Given the low-grade malignant potential of SPN and its generally favorable prognosis, definitive conclusions regarding risk factors for benign vs. malignant behavior, recurrence or metastasis remain elusive. Several studies have investigated the association between tumor size and malignant potential. Kang et al (41) reported that a tumor diameter >5 cm may indicate malignant transformation in SPN. By contrast, De Robertis et al (42) observed no significant association between tumor size and malignancy grade. Additionally, the presence of an incomplete tumor capsule and calcification has been linked to poorer clinical outcomes in patients with SPN (43,44).

Patients diagnosed with SPN generally demonstrate a favorable prognosis following surgical resection. A study by Liu et al (45) followed 243 patients with SPN for an average of almost four years and their five-year survival rate was even higher at 98.4%. Even if SPN recurred or spread after the first surgery, numerous individuals still survived for a long time if they had another operation.

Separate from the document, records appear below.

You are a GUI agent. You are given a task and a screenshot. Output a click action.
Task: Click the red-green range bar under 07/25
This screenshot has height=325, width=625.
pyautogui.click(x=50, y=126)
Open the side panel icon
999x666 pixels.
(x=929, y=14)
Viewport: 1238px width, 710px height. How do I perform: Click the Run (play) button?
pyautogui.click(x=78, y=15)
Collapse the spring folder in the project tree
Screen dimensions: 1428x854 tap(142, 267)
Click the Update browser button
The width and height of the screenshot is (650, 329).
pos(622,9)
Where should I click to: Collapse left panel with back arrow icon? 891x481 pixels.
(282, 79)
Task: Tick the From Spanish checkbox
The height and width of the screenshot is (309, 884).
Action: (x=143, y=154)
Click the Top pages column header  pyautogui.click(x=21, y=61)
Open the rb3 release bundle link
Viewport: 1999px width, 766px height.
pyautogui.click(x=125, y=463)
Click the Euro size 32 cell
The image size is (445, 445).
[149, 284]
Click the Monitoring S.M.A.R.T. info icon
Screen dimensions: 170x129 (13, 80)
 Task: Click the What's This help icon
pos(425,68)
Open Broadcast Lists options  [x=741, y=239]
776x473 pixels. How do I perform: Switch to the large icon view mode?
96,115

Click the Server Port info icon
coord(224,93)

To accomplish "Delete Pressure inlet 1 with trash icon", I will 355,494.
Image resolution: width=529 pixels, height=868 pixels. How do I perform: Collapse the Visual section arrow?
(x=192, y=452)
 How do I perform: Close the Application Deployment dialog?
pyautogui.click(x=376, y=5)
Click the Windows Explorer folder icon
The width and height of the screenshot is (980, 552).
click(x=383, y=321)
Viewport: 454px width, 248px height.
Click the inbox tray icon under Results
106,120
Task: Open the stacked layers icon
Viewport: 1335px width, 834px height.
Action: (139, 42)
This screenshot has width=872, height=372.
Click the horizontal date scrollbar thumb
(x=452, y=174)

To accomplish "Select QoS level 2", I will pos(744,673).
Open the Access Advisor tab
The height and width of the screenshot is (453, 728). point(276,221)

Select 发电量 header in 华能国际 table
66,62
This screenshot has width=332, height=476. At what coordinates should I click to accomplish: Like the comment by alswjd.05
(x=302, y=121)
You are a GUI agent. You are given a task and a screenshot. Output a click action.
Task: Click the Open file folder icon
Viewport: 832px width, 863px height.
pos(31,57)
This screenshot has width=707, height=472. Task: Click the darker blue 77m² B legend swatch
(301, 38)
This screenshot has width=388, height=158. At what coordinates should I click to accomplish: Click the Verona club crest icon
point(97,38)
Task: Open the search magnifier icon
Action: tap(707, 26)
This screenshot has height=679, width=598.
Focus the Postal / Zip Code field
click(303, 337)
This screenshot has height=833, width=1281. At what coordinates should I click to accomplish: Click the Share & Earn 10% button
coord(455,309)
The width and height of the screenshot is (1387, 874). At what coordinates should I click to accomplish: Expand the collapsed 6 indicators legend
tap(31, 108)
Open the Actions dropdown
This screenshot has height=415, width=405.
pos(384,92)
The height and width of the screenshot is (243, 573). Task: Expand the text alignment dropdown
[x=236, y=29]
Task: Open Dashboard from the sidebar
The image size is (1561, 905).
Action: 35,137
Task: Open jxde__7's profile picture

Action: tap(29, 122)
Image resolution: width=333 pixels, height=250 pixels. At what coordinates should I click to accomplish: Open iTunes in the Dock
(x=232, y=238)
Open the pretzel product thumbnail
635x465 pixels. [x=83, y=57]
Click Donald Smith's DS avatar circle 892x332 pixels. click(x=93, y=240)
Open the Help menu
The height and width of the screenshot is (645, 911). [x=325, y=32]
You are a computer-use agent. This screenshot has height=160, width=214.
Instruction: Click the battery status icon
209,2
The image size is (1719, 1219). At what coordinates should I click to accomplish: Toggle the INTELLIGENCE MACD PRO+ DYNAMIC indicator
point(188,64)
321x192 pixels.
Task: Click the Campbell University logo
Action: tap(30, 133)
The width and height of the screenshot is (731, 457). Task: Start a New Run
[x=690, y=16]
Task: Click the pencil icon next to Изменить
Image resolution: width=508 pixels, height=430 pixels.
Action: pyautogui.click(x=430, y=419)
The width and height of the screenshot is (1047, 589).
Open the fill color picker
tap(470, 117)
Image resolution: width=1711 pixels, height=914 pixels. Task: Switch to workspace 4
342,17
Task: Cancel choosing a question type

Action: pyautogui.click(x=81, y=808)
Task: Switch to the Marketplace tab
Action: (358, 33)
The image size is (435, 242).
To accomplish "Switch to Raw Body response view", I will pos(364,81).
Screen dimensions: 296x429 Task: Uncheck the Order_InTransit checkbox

In summary, SPN is a low-grade malignant tumor of the pancreas that predominantly affects young women between the ages of 20 and 30 years. It is most frequently located in the pancreatic body or tail. Due to its indolent clinical course, SPN often presents without specific symptoms and is commonly detected incidentally during routine physical examinations. When symptoms occur, they may include nonspecific abdominal discomfort such as pain or distension. Laboratory findings are typically unremarkable, with minimal abnormalities observed in routine blood tests. Preoperative diagnosis primarily depends on imaging modalities, particularly contrast-enhanced CT, while definitive diagnosis relies on histopathological evaluation combined with immunohistochemical profiling. Accumulating evidence suggests that an incomplete tumor capsule serves as an independent prognostic indicator for more aggressive biological behavior in SPN. Complete surgical resection remains the cornerstone of treatment, offering favorable long-term outcomes in the majority of cases. Notably, even in instances of preoperative metastasis or postoperative recurrence, aggressive surgical intervention can still yield prolonged survival. Postoperatively, regular follow-up is strongly recommended for all patients with SPN, particularly those with high-risk features, to enable early detection and timely management of potential recurrences or metastases.